Os chamados créditos da natureza permitem recompensar empresas, instituições financeiras, entidades públicas e cidadãos que invistam diretamente em ações positivas para a natureza – como a restauração de zonas húmidas, reflorestação ou conservação de habitats – garantindo benefícios tangíveis como ecossistemas mais resilientes, redução de riscos, melhoria da reputação corporativa e aceitação social dos projetos.

A certificação destas ações será feita por organizações independentes, conferindo credibilidade e segurança aos investidores. Estes créditos representam, assim, uma nova forma de colocar a natureza “no balanço”, como afirmou a Presidente da Comissão Europeia, Ursula von der Leyen:

“Quando bem concebidos, os créditos naturais proporcionarão um instrumento eficiente e orientado para o mercado, que incentivará o setor privado a investir e a inovar. Com investimento e inovação, geramos receitas para aqueles que trabalham para proteger a natureza, incluindo os nossos agricultores, proprietários de terras e silvicultores.”

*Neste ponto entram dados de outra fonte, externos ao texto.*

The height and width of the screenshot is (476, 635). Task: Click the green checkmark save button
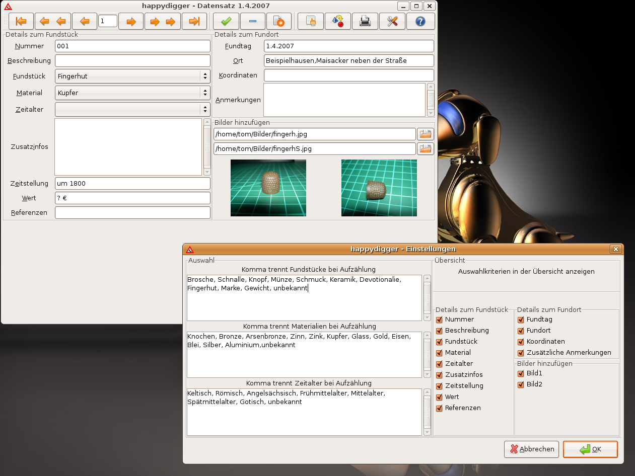coord(226,21)
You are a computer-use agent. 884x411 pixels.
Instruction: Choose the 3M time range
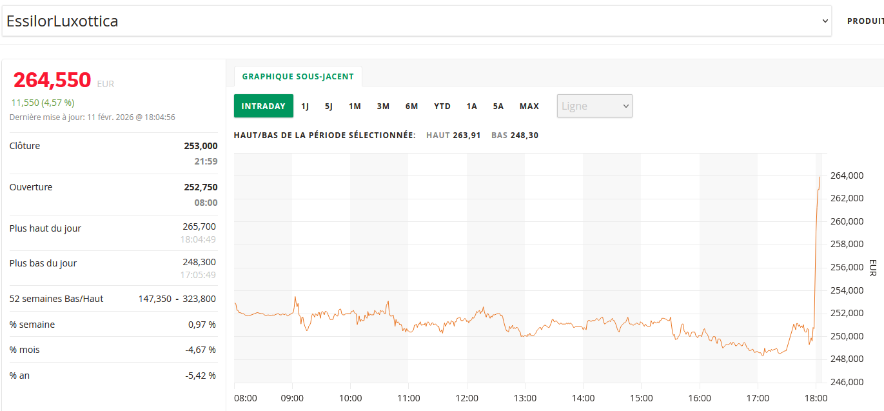pos(383,106)
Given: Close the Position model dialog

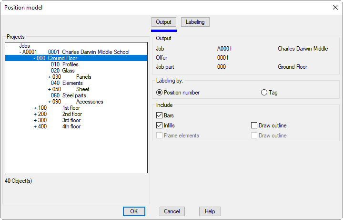Looking at the screenshot, I should pos(334,7).
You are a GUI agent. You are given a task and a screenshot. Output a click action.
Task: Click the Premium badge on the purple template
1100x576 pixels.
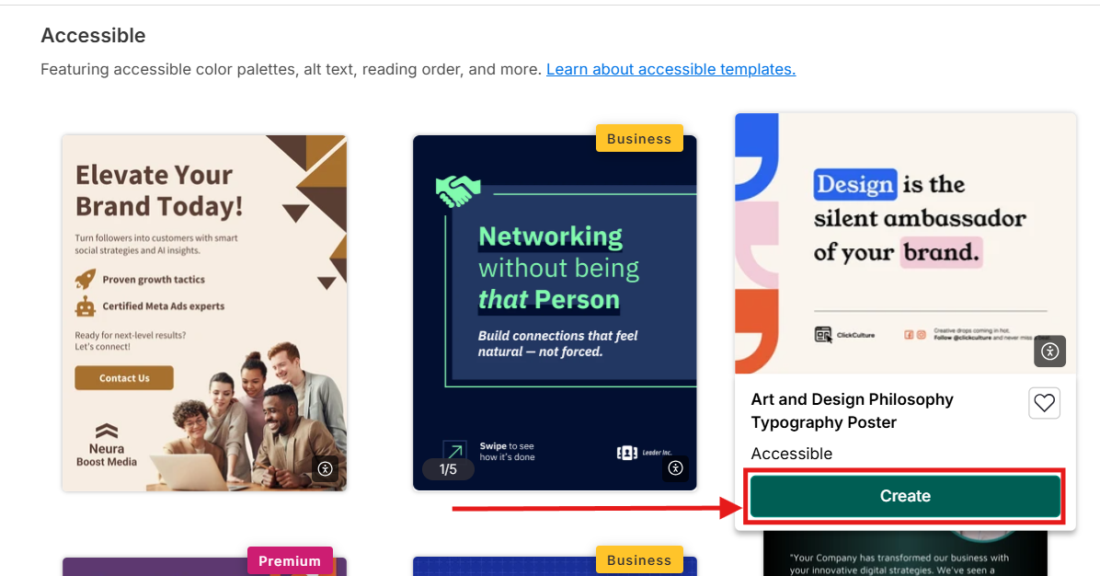pyautogui.click(x=290, y=560)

Uma oportunidade para a biodiversidade e para a economia rural

Além de restaurar ecossistemas e reforçar a resiliência dos territórios, os créditos da natureza poderão gerar novas fontes de rendimento para agricultores, pescadores, silvicultores e comunidades locais, promovendo práticas sustentáveis e compensando financeiramente os esforços de preservação da natureza.

Com cerca de 75% das empresas da zona euro dependentes da natureza, a criação de um mercado de créditos naturais surge como uma ferramenta inovadora para alinhar os interesses económicos com a urgência da conservação ambiental. A Comissão Europeia sublinha que, sem adaptação, os riscos associados às alterações climáticas poderão representar até 7% de perda anual nos lucros das empresas europeias na próxima década.

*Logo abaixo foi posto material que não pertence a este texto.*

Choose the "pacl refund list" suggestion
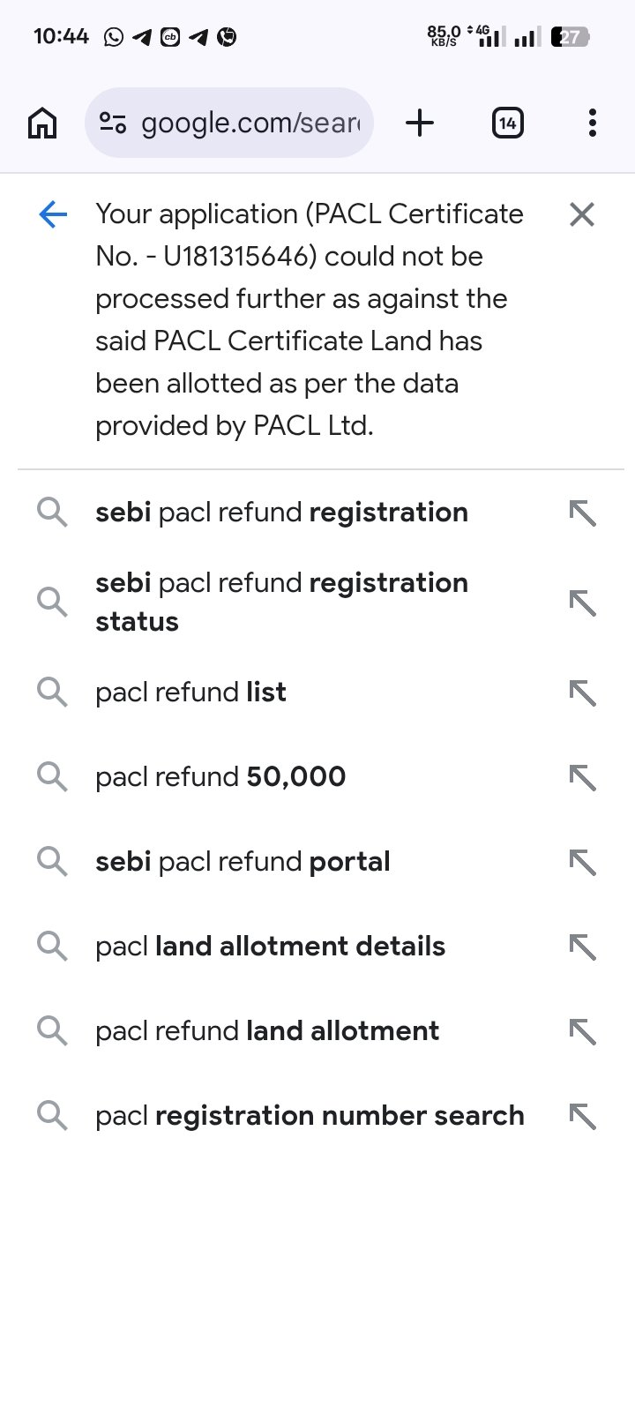 tap(191, 693)
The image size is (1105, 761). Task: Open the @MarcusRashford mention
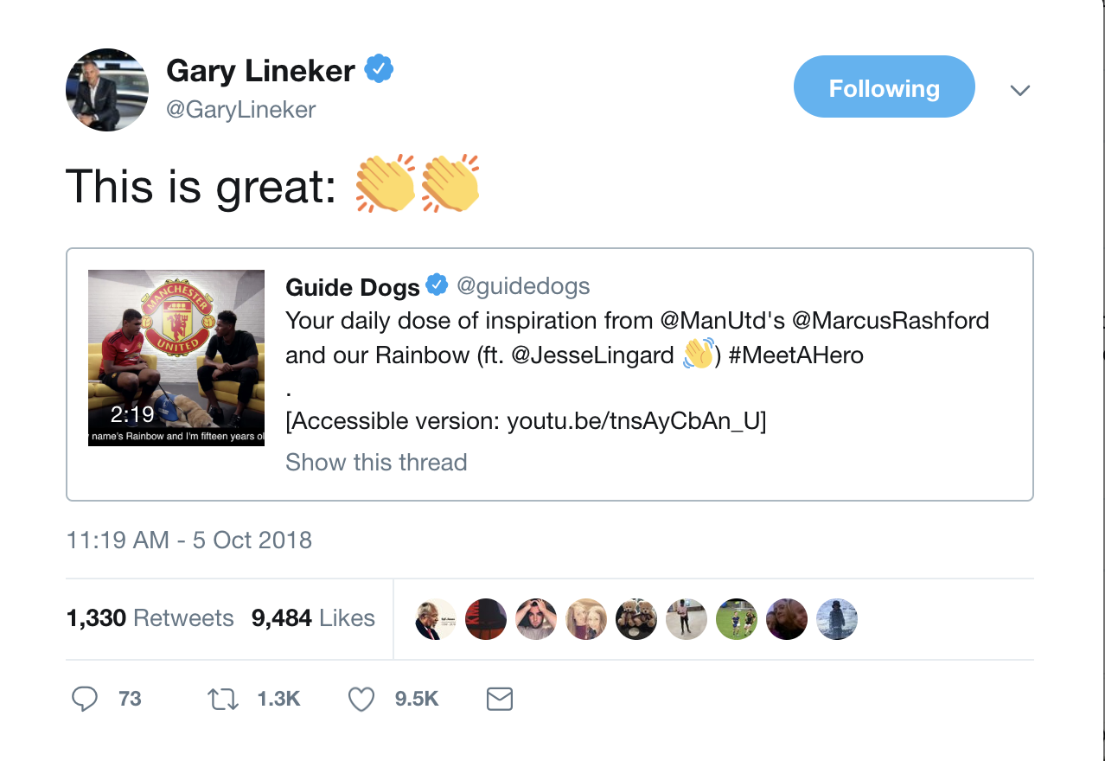click(x=891, y=320)
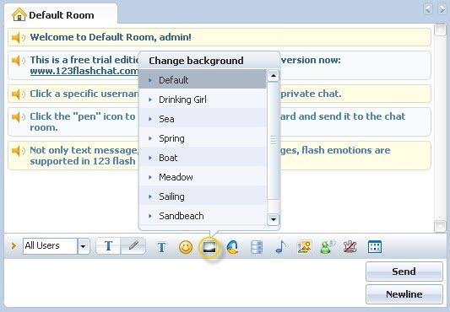Click background list scroll up arrow
Image resolution: width=450 pixels, height=312 pixels.
point(274,76)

Financiamento misto e participação ativa

A Comissão Europeia comprometeu-se a canalizar 10% do orçamento da UE para a biodiversidade até 2026/2027 e a duplicar a sua despesa externa nesta área para 7 mil milhões de euros. No entanto, para alcançar os objetivos a uma escala significativa e com rapidez, será necessário combinar financiamento público com investimento privado.

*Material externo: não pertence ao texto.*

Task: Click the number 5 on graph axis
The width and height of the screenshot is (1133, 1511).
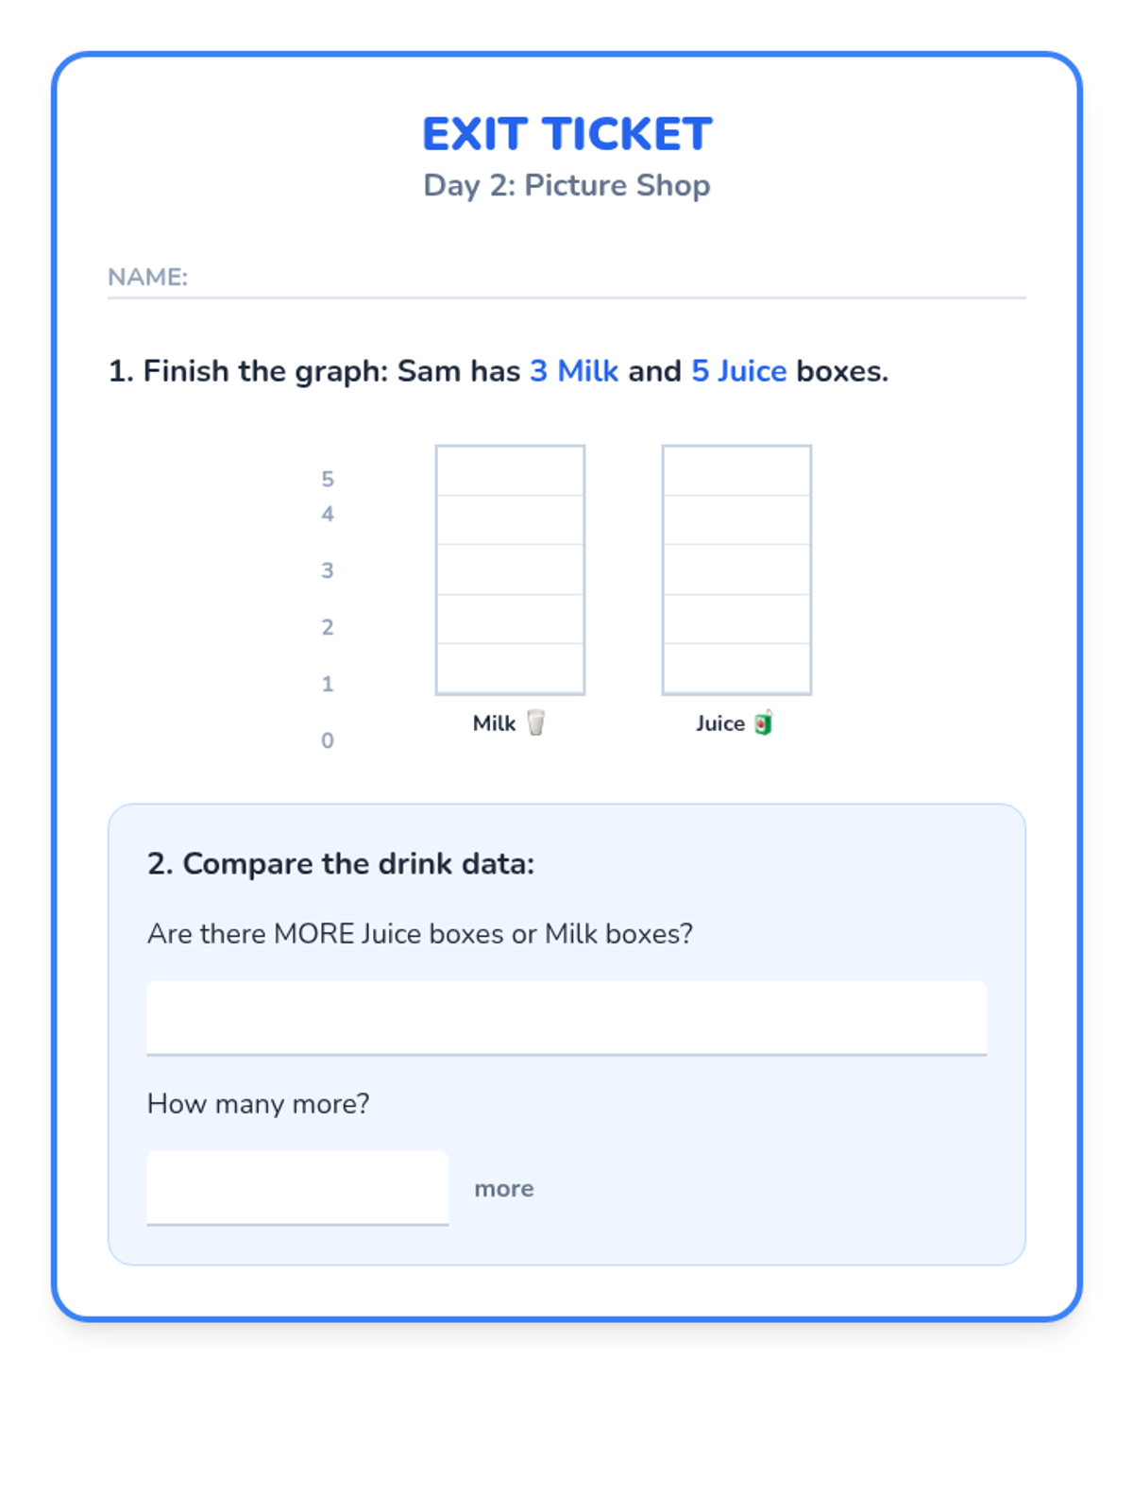Action: pyautogui.click(x=328, y=480)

Para garantir um processo transparente e inclusivo, foi hoje lançado um convite à manifestação de interesse para integrar o futuro grupo de peritos da Comissão Europeia, que irá apoiar o desenvolvimento técnico e ético dos créditos naturais. As candidaturas para a primeira fase de seleção estão abertas até 10 de setembro, e as propostas sobre o Roteiro podem ser apresentadas até 30 de setembro de 2025.

A Comissão espera que o “Roteiro para os Créditos da Natureza” promova um verdadeiro ponto de viragem, criando um ecossistema de investimento onde preservar a biodiversidade se torne não só uma responsabilidade ambiental, mas também uma oportunidade económica concreta para os diferentes setores da sociedade.